49ers blast Santa Clara for its ‘fuzzy’ math
Bitter war of words, er, numbers: Will team be paying $10.5M more or $180M more over course of lease?
After it became public that the San Francisco 49ers’ rent for Levi’s Stadium will go up slightly as part of an arbitration agreement, the team and several of Santa Clara’s City Council members began a bitter war of words.
The agreement — as reported by the Mercury News on Friday — ends a years-long legal battle and directs the 49ers to pay $262,000 more each year on a 40-year lease to the city’s stadium authority, which is essentially overseen by the mayor and council members. Right now, the team is paying $24.5 million a year. The new payment will be $24.762 million.
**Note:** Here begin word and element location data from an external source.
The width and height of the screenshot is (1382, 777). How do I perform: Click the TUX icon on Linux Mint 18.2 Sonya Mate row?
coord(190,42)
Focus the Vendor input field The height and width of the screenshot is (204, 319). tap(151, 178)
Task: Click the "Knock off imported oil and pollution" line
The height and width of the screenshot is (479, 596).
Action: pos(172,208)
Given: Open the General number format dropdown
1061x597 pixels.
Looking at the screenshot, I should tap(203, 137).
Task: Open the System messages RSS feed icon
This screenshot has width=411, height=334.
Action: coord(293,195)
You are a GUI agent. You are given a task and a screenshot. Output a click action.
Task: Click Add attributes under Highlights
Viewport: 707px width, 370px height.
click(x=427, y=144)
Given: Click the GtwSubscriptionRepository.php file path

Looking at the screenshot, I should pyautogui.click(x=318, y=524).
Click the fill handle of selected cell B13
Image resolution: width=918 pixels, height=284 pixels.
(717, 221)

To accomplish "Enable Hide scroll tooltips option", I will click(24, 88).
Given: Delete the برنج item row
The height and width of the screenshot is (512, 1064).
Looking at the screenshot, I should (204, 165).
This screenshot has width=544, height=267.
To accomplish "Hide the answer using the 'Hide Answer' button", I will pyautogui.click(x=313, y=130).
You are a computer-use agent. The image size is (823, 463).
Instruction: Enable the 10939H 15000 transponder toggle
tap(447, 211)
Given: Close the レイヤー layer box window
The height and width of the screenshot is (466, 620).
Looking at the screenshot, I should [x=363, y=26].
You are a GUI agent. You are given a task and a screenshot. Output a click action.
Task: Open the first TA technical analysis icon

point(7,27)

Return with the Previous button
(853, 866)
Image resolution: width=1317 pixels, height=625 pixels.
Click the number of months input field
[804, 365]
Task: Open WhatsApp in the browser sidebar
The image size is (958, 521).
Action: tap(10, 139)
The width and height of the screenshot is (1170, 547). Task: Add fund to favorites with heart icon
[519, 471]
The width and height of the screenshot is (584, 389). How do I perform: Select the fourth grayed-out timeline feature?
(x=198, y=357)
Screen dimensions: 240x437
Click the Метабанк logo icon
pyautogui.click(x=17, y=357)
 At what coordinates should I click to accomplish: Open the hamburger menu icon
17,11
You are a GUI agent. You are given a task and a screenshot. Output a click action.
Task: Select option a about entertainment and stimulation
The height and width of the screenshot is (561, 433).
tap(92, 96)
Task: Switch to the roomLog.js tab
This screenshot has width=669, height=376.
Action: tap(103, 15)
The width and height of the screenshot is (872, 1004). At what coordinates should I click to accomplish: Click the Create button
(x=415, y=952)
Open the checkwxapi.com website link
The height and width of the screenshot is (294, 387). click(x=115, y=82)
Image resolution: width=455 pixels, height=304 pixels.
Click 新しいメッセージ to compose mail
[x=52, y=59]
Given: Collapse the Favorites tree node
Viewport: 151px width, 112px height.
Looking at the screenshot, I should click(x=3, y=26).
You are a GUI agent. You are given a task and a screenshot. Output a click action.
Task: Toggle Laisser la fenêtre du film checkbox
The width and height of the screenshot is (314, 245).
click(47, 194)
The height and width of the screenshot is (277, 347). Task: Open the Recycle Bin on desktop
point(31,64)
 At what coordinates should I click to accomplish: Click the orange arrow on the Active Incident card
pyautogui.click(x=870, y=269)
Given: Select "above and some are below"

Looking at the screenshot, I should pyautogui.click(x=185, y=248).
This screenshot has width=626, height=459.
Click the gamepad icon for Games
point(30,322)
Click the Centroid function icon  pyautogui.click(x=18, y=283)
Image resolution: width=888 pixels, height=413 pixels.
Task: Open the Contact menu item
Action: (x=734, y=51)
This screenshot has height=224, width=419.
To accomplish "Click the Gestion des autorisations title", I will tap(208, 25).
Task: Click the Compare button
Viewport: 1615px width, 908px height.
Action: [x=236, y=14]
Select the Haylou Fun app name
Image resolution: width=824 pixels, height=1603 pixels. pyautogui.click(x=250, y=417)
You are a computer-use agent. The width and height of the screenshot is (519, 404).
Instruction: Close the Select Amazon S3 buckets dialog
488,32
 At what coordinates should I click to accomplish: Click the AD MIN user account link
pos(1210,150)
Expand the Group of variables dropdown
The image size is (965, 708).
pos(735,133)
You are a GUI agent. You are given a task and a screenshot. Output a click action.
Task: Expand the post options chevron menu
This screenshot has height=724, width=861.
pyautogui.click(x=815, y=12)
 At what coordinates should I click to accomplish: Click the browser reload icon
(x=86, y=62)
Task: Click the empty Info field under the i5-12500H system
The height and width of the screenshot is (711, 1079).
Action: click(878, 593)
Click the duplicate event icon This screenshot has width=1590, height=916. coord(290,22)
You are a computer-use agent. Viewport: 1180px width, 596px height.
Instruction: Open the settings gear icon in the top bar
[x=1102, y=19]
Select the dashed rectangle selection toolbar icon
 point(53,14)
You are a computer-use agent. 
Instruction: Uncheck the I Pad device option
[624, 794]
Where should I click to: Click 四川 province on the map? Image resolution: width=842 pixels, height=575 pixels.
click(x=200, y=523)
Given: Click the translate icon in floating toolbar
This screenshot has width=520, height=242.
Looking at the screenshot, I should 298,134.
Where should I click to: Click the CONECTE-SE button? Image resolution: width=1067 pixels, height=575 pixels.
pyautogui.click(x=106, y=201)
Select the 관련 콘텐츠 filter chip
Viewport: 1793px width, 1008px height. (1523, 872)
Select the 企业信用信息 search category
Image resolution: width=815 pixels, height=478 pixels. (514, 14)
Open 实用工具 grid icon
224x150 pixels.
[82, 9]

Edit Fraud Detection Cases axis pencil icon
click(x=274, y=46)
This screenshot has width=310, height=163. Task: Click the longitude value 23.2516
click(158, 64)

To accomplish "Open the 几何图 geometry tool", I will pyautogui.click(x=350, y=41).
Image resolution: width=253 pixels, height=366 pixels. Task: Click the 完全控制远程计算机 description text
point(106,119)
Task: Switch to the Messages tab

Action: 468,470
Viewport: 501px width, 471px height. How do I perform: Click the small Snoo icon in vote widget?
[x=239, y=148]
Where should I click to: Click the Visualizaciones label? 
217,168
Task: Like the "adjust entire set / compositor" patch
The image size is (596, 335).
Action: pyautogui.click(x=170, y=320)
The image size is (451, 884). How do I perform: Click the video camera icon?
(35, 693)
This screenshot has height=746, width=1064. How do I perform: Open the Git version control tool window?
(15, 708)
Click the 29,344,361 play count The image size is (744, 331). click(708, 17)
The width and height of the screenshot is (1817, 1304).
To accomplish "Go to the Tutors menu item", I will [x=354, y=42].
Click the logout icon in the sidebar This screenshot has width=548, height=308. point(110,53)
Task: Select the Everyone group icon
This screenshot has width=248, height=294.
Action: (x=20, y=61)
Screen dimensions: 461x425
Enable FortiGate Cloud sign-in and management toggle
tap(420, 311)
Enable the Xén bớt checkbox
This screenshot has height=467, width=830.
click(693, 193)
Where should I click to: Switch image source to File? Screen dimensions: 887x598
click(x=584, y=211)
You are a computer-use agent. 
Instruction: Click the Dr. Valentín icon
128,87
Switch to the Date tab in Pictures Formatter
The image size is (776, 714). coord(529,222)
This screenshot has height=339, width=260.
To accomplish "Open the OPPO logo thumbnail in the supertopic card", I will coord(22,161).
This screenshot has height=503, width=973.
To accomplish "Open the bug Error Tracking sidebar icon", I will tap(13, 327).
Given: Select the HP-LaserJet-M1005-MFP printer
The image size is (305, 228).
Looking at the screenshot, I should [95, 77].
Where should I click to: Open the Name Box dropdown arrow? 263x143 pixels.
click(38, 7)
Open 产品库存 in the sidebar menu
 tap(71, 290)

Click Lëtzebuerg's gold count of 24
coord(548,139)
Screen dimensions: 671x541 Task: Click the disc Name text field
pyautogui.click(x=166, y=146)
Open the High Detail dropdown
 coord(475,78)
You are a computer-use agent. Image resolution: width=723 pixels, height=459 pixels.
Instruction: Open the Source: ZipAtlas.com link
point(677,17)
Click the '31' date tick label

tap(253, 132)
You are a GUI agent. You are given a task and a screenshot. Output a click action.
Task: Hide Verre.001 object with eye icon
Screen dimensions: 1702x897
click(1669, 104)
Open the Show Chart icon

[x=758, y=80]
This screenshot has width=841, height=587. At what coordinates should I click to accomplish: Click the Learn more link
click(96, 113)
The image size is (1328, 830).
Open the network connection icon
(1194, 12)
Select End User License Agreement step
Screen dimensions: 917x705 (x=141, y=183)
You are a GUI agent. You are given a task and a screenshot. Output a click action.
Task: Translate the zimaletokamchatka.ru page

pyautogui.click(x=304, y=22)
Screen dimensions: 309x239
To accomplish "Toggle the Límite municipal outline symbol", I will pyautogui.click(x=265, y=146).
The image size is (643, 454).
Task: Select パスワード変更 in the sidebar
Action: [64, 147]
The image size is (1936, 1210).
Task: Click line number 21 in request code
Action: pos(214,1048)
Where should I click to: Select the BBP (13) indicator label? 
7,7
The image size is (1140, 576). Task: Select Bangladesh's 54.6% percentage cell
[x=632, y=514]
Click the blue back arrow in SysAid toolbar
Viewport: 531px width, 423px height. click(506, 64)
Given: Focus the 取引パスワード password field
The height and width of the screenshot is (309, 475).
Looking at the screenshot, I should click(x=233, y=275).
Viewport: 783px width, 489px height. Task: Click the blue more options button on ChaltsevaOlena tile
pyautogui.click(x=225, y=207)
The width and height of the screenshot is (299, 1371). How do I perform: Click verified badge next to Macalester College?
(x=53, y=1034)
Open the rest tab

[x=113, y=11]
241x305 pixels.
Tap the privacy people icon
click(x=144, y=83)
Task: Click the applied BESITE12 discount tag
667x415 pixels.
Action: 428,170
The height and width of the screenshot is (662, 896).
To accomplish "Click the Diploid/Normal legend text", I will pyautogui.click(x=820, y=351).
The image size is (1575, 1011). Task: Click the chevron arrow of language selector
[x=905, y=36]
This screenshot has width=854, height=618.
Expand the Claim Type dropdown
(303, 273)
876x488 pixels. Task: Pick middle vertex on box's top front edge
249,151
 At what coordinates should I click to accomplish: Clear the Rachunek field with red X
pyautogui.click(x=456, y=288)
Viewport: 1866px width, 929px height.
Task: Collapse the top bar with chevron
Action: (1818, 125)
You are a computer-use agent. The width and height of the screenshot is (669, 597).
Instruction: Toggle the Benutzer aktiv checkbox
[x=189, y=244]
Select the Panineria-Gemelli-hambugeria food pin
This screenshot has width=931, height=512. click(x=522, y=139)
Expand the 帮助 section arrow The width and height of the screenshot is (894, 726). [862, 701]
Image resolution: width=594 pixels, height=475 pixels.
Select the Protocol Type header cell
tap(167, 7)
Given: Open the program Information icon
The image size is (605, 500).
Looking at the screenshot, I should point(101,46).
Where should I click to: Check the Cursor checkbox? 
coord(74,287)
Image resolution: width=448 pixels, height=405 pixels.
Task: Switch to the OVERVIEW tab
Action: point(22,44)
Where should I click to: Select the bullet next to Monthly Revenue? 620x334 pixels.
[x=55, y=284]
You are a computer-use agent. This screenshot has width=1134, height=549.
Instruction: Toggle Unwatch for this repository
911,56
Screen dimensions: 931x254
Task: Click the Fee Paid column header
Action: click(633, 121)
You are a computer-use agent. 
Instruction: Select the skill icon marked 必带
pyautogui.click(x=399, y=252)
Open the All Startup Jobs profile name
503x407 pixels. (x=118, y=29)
That works out to about $10.5 million more total over the course of the lease.
But in a series of press releases over the weekend culminating in a series of media interviews Monday afternoon, Mayor Lisa Gillmor and her allies on the council tried to paint the agreement as a $180 million victory against the 49ers.
And, here is where the battle of words begins.
At an earlier stage in the dispute, the 49ers had suggested that because the final tab to build the stadium had come in millions of dollars under budget and initial revenues were higher than expected, the team should get a rent reduction to $20.25 million.
The mayor argued that the additional $170 million that could have been lost had a reduction in rent taken place should be added
to the $10 million the stadium authority actually stands to gain for a total of $180 million.
Except the $20.25 million rent was never a real figure. It was a suggestion.
“This all could have been lost,” Gillmor told the Mercury News Monday afternoon in her office flanked by council allies Debi Davis, Kathy Watanabe and Teresa O’Neill, “which I think is getting lost in the media.”
Gillmor, with the help of political “fixer” Sam Singer, who is earning $250 an hour and mileage fees, had summoned local reporters to City Hall where she held individual interviews.
During the Mercury News’ interview with Gillmor, the mayor said she was issuing a “challenge” to the 49ers to waive the lease agreement’s confidentiality to achieve “full transparency on the significance of this victory.”
The team isn’t having it. In a statement, the team’s
vice president of affairs Rahul Chandhok, blasted the request, saying, “The stadium lease is a matter of public record. Attempting
to give it new life in the media is a distraction tactic to avoid questions about her use of public funds for spin doctor Sam Singer.”
And he blamed Gillmor for using “fuzzy math” in her favor, pointing out that in addition to touting the questionable $180 million
figure, one of the early press releases from the city had erroneously said the rent would increase by $238,000 rather than $262,000.
A spokeswoman for the city could not immediately say how many billable hours Singer’s team had worked so far. Singer said he did not immediately have an exact number of hours available, but said the stadium authority was still well under the $100,000 maximum allowed by the contract.
On Monday, Councilwoman Patricia Mahan, who regularly spars with Gillmor and her allies, also called out Gillmor’s math.
“That’s just sort of a phantom number,” Mahan said. “I guess the $180 million is what could have been possible if there had been a rent reduction, but after two years of litigation, what was decided by the arbitrator is simply a one percent increase for 40 years.”
Asked to respond to Mahan’s criticism, Gillmor said, “I didn’t know about that.”
Still, Gillmor, who is up for reelection as mayor this November, hailed the arbitration agreement as a victory for the city.
“We’re very pleased,” she said, “with the outcome.”